The exercise: Add 17 to each coordinate in the answers, then reproduce the entries from the line containing "You are a computer-use agent. Screen" up to and including the final line, requests included.
++++
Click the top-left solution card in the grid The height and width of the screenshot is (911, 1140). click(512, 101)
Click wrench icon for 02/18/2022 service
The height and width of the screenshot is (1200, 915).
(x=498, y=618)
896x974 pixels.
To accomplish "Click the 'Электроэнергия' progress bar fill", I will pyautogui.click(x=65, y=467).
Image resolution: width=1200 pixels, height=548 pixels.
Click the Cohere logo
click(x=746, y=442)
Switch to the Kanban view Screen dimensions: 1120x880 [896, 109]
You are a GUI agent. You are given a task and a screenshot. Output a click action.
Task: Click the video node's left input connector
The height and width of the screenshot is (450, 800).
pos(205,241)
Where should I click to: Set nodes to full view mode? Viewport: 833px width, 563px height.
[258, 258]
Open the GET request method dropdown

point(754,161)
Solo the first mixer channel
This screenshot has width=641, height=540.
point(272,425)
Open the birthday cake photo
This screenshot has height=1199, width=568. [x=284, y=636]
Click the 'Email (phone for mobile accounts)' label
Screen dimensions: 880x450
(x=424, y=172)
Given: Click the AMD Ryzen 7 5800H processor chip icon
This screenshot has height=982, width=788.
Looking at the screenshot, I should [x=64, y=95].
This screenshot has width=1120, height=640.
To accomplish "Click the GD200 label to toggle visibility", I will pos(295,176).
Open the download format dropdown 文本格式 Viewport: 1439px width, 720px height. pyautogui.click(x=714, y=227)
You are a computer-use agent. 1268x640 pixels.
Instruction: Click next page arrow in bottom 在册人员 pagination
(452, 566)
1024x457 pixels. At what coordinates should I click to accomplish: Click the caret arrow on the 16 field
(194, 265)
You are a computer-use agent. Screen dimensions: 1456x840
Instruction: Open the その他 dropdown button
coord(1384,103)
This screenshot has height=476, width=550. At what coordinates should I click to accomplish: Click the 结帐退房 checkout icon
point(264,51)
++++
In response:
You are a computer-use agent. Screen dimensions: 1456x840
Instruction: Open the その他 dropdown button
coord(1401,120)
This screenshot has height=476, width=550. At what coordinates should I click to accomplish: Click the 结帐退房 checkout icon
point(281,68)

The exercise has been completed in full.